- [Problem description]
Reproduce all the entries, matching the original word for word.

*** Source material

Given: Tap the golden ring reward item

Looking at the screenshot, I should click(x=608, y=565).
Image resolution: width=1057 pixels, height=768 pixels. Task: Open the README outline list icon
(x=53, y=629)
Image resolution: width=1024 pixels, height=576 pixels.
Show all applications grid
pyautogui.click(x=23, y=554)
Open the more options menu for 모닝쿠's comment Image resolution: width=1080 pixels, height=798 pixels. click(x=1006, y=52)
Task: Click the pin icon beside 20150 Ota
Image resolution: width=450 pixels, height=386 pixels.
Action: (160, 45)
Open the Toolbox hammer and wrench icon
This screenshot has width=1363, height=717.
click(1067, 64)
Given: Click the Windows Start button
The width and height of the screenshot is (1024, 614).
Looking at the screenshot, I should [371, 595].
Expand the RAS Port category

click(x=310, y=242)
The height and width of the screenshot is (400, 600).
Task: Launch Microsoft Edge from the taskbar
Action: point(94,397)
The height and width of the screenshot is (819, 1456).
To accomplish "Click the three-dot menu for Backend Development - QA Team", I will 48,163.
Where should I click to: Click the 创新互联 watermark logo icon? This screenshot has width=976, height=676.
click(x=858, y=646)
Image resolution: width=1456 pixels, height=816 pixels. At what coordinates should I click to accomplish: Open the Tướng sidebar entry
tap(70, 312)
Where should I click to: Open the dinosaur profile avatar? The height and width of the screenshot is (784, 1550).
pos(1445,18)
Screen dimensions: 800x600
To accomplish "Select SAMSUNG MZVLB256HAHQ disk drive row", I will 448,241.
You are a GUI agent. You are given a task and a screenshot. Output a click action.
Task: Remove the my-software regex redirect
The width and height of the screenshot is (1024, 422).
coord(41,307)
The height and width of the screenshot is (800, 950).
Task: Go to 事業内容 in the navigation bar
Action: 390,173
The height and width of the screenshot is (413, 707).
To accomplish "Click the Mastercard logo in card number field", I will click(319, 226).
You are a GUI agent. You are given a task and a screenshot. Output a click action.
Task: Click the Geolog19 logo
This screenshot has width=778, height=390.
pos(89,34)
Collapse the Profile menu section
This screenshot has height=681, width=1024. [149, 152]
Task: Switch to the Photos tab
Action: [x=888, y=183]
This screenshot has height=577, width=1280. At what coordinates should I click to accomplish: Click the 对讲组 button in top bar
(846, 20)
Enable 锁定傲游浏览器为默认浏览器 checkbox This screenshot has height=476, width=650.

******

- [Result of this task]
Given: Tap the golden ring reward item

Looking at the screenshot, I should click(x=608, y=565).
Image resolution: width=1057 pixels, height=768 pixels. Task: Open the README outline list icon
(x=53, y=629)
Image resolution: width=1024 pixels, height=576 pixels.
Show all applications grid
pyautogui.click(x=23, y=554)
Open the more options menu for 모닝쿠's comment Image resolution: width=1080 pixels, height=798 pixels. click(x=1006, y=52)
Task: Click the pin icon beside 20150 Ota
Image resolution: width=450 pixels, height=386 pixels.
Action: (160, 45)
Open the Toolbox hammer and wrench icon
This screenshot has width=1363, height=717.
click(1067, 64)
Given: Click the Windows Start button
The width and height of the screenshot is (1024, 614).
Looking at the screenshot, I should [371, 595].
Expand the RAS Port category

click(x=310, y=242)
The height and width of the screenshot is (400, 600).
Task: Launch Microsoft Edge from the taskbar
Action: point(94,397)
The height and width of the screenshot is (819, 1456).
To accomplish "Click the three-dot menu for Backend Development - QA Team", I will 48,163.
Where should I click to: Click the 创新互联 watermark logo icon? This screenshot has width=976, height=676.
click(x=858, y=646)
Image resolution: width=1456 pixels, height=816 pixels. At what coordinates should I click to accomplish: Open the Tướng sidebar entry
tap(70, 312)
Where should I click to: Open the dinosaur profile avatar? The height and width of the screenshot is (784, 1550).
pos(1445,18)
Screen dimensions: 800x600
To accomplish "Select SAMSUNG MZVLB256HAHQ disk drive row", I will 448,241.
You are a GUI agent. You are given a task and a screenshot. Output a click action.
Task: Remove the my-software regex redirect
The width and height of the screenshot is (1024, 422).
coord(41,307)
The height and width of the screenshot is (800, 950).
Task: Go to 事業内容 in the navigation bar
Action: 390,173
The height and width of the screenshot is (413, 707).
To accomplish "Click the Mastercard logo in card number field", I will click(319, 226).
You are a GUI agent. You are given a task and a screenshot. Output a click action.
Task: Click the Geolog19 logo
This screenshot has width=778, height=390.
pos(89,34)
Collapse the Profile menu section
This screenshot has height=681, width=1024. [149, 152]
Task: Switch to the Photos tab
Action: [x=888, y=183]
This screenshot has height=577, width=1280. At what coordinates should I click to accomplish: Click the 对讲组 button in top bar
(846, 20)
Enable 锁定傲游浏览器为默认浏览器 checkbox This screenshot has height=476, width=650.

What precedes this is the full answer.